Fluvoxamine for Early Treatment of Covid-19 (Stop Covid 2)

Inclusion Criteria

• Men and woman age 30 and older;
• Not currently hospitalized
• Proven SARS-CoV-2 positive (per lab or physician report).
• Currently symptomatic with one or more of the following symptoms: fever, cough, myalgia, mild dyspnea, chest pain, diarrhea, nausea, vomiting, anosmia (inability to smell), ageusia (inability to taste), sore throat, nasal congestion.
• Able to provide informed consent.
• Upon initial screening, participant reports one of the following risk factors for clinical deterioration: age≥40, racial/ethnic group African-American, Hispanic, or Native American (including more than one race), or 1+ of the following medical conditions which increase risk for developing moderate-severe COVID illness: obesity, hypertension, diabetes, heart disease (coronary artery disease, history of myocardial infarction, or heart failure), lung disease (eg asthma, COPD), immune disorder (eg rheumatoid arthritis, lupus).

Exclusion Criteria

• Illness severe enough to require hospitalization or already meeting study's primary endpoint for clinical worsening (eg current O2 saturation 20mg prednisone per day), or tocilizumab
• Already enrolled in another COVID 19 medication trial (not including vaccination or prophylaxis trials)

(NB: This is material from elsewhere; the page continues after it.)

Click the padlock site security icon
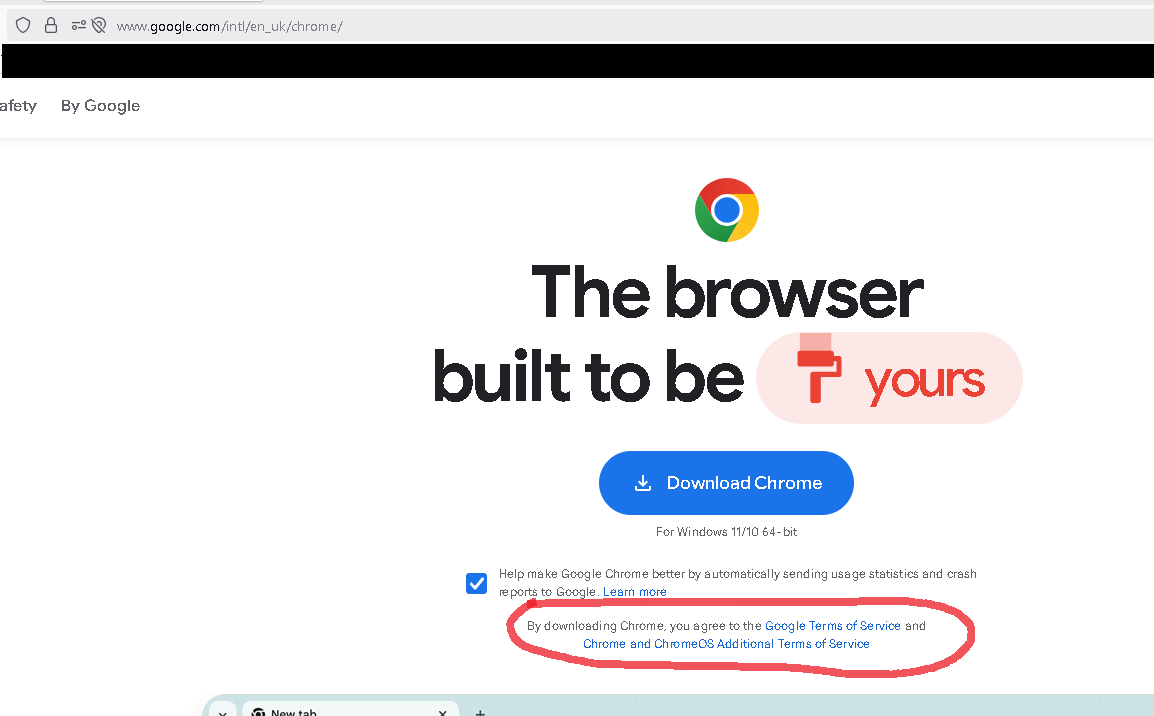This screenshot has height=716, width=1154. (x=51, y=26)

• Unable to provide informed consent
• Unable to perform the study procedures
• Taking donepezil (rationale: donepezil is a S1R agonist), or sertraline (rationale: sertraline is a strong sigma-1 antagonist).
• Taking warfarin-also known as Coumadin (rationale: increased risk of bleeding), phenytoin (rationale: fluvoxamine inhibits its metabolism), clopidogrel (rationale: fluvoxamine inhibits its metabolism from pro-drug to active drug which raises risk of cardiovascular events), and St John's wort (rationale: fluvoxamine + St John's wort are considered contraindicated because of the risk of serotonin syndrome)

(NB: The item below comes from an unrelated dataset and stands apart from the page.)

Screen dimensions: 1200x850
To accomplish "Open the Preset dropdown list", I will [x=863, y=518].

• Taking SSRIs, SNRIs, or tricyclic antidepressants, unless these are at a low dose such that a study investigator concludes that a clinically significant interaction with fluvoxamine (ie either serotonin syndrome or TCA overdose) is unlikely (examples: participant takes escitalopram but only at 5-10mg daily; that dose plus 200mg fluvoxamine would be insufficient to cause serotonin syndrome; or, participant takes amitriptyline but only at 25mg nightly; even if fluvoxamine inhibits its metabolism, it would be an insufficient dose to cause QTc prolongation or problematic side effects).
• Individuals who report they have bipolar disorder or are taking medication for bipolar disorder (lithium, valproate, high-dose antipsychotic), unless the investigator concludes that the risk for mania is unlikely (ie it is doubtful that the patient actually has bipolar disorder).

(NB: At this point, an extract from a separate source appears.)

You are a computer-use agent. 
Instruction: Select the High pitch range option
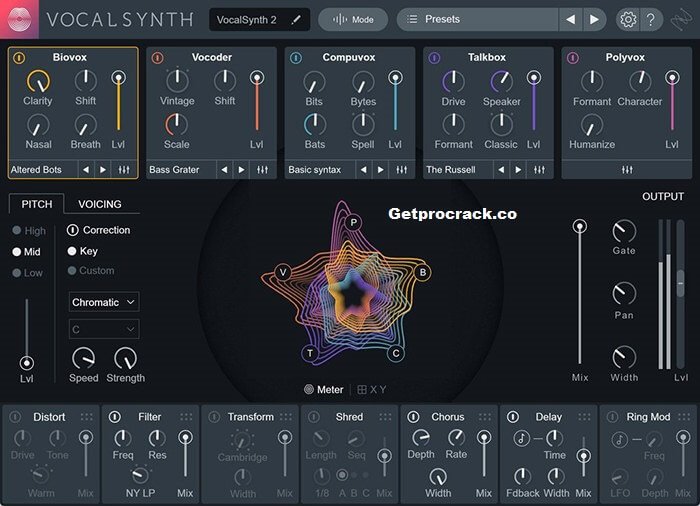17,231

• Individuals who take alprazolam or diazepam and are unwilling to cut the medication by 25% (rationale: fluvoxamine modestly inhibits the metabolism of these drugs).
• Participants taking theophylline, tizanidine, clozapine, or olanzapine (drugs with a narrow therapeutic index that are primarily metabolized by CYP 1A2, which is inhibited by fluvoxamine) will be reviewed with a study investigator and excluded unless the investigator concludes that the risk to the participant is low (this would be unlikely; example: participant takes tizanidine only as needed and is willing to avoid it for the 15 days of the study).
• Received vaccine for COVID-19.